- _Saved entries_
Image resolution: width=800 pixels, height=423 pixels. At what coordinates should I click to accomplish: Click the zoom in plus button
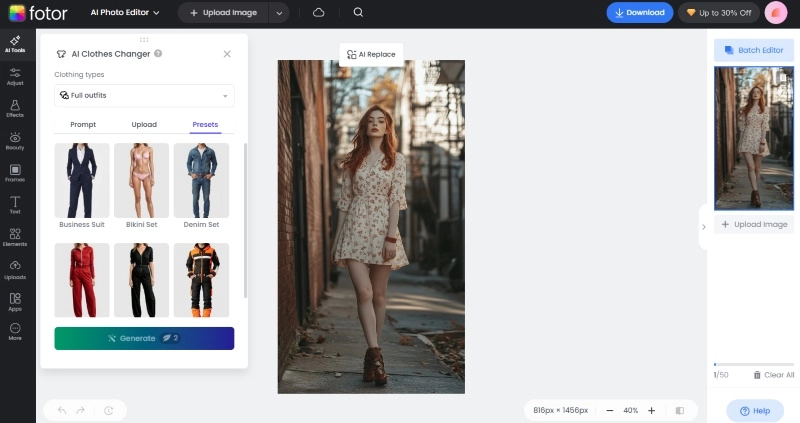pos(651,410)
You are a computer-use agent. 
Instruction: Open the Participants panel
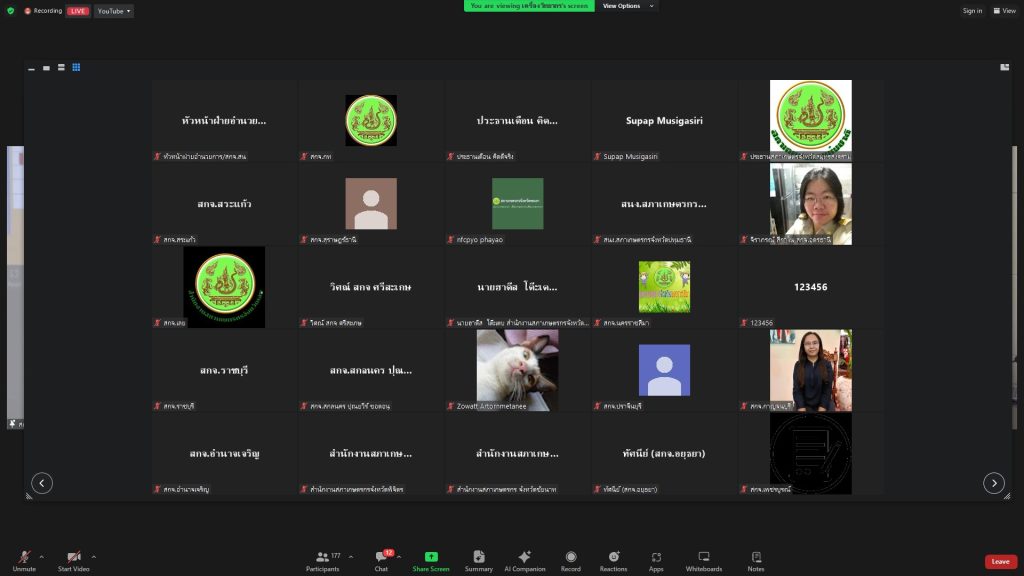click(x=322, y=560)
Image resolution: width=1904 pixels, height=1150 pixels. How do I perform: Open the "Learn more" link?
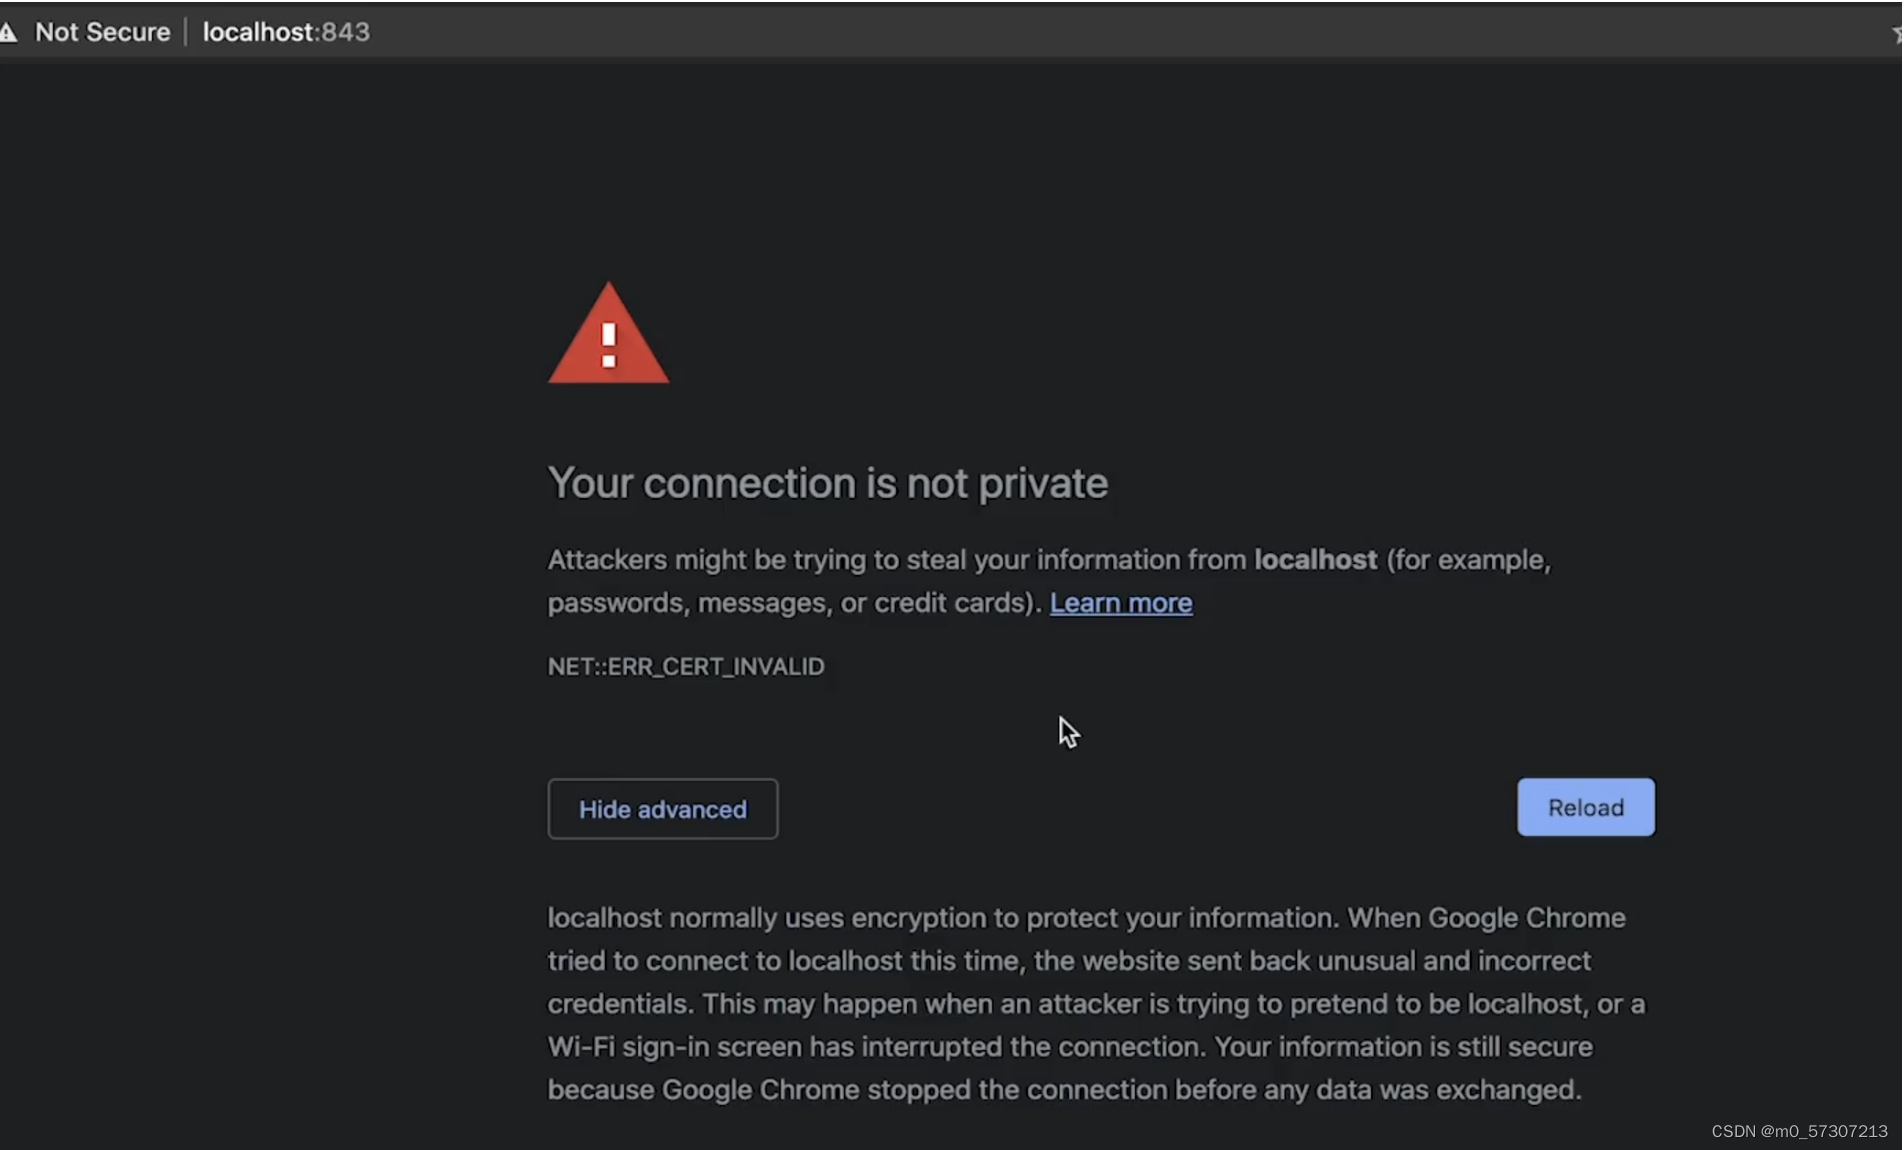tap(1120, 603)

- _REQUIRED ACTION_
Please transcribe every entry above exactly, leaving out any pictures.

- _REPLY TO THE EXERCISE_
Image resolution: width=800 pixels, height=423 pixels. At what coordinates should I click to accomplish: Click the zoom in plus button
pos(651,410)
You are a computer-use agent. 
Instruction: Open the Participants panel
click(x=322, y=560)
Image resolution: width=1904 pixels, height=1150 pixels. How do I perform: Open the "Learn more" link?
tap(1120, 603)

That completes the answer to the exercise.